**WHAT YOU NEED TO DO:** Your task is to transcribe the entries exactly.

* * *

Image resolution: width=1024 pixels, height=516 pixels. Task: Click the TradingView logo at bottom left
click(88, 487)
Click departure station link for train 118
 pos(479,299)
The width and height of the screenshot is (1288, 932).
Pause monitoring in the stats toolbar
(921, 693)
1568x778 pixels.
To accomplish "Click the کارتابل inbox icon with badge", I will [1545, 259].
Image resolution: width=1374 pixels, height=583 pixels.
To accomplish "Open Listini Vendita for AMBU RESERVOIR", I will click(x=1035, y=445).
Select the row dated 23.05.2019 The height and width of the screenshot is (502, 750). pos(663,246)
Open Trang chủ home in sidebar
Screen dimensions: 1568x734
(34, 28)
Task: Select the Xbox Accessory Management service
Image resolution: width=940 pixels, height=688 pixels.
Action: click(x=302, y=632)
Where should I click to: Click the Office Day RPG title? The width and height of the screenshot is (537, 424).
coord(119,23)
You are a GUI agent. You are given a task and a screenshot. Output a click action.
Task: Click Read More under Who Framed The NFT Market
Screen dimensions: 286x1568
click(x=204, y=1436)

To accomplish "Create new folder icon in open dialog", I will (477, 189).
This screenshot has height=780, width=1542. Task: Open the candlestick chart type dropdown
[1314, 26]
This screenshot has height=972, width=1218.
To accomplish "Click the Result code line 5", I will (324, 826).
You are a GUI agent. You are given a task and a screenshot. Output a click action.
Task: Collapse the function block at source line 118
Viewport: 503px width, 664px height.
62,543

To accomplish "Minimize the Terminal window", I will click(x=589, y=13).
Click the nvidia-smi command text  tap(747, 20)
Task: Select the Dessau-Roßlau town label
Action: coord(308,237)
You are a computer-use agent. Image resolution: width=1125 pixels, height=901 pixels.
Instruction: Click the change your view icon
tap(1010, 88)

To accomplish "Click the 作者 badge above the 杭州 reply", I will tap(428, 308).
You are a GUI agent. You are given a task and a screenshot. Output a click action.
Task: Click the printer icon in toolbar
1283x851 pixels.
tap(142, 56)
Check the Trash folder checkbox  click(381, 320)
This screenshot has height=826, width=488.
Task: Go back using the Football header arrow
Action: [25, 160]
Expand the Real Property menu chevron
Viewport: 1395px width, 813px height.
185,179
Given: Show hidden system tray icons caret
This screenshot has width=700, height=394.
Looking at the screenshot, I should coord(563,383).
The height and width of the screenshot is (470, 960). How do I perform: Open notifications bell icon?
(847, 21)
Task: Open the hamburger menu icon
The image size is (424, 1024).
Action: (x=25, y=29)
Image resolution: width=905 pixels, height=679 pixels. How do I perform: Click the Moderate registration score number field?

* * *

**EXERCISE OUTPUT:**
Image resolution: width=1024 pixels, height=516 pixels. Task: Click the TradingView logo at bottom left
click(88, 487)
Click departure station link for train 118
 pos(479,299)
The width and height of the screenshot is (1288, 932).
Pause monitoring in the stats toolbar
(921, 693)
1568x778 pixels.
To accomplish "Click the کارتابل inbox icon with badge", I will [1545, 259].
Image resolution: width=1374 pixels, height=583 pixels.
To accomplish "Open Listini Vendita for AMBU RESERVOIR", I will click(x=1035, y=445).
Select the row dated 23.05.2019 The height and width of the screenshot is (502, 750). pos(663,246)
Open Trang chủ home in sidebar
Screen dimensions: 1568x734
(34, 28)
Task: Select the Xbox Accessory Management service
Image resolution: width=940 pixels, height=688 pixels.
Action: click(x=302, y=632)
Where should I click to: Click the Office Day RPG title? The width and height of the screenshot is (537, 424).
coord(119,23)
You are a GUI agent. You are given a task and a screenshot. Output a click action.
Task: Click Read More under Who Framed The NFT Market
Screen dimensions: 286x1568
click(x=204, y=1436)

To accomplish "Create new folder icon in open dialog", I will (477, 189).
This screenshot has height=780, width=1542. Task: Open the candlestick chart type dropdown
[1314, 26]
This screenshot has height=972, width=1218.
To accomplish "Click the Result code line 5", I will (324, 826).
You are a GUI agent. You are given a task and a screenshot. Output a click action.
Task: Collapse the function block at source line 118
Viewport: 503px width, 664px height.
62,543

To accomplish "Minimize the Terminal window", I will click(x=589, y=13).
Click the nvidia-smi command text  tap(747, 20)
Task: Select the Dessau-Roßlau town label
Action: coord(308,237)
You are a computer-use agent. Image resolution: width=1125 pixels, height=901 pixels.
Instruction: Click the change your view icon
tap(1010, 88)

To accomplish "Click the 作者 badge above the 杭州 reply", I will tap(428, 308).
You are a GUI agent. You are given a task and a screenshot. Output a click action.
Task: Click the printer icon in toolbar
1283x851 pixels.
tap(142, 56)
Check the Trash folder checkbox  click(381, 320)
This screenshot has height=826, width=488.
Task: Go back using the Football header arrow
Action: [25, 160]
Expand the Real Property menu chevron
Viewport: 1395px width, 813px height.
185,179
Given: Show hidden system tray icons caret
This screenshot has width=700, height=394.
Looking at the screenshot, I should coord(563,383).
The height and width of the screenshot is (470, 960). How do I perform: Open notifications bell icon?
(847, 21)
Task: Open the hamburger menu icon
The image size is (424, 1024).
Action: (x=25, y=29)
Image resolution: width=905 pixels, height=679 pixels. How do I perform: Click the Moderate registration score number field?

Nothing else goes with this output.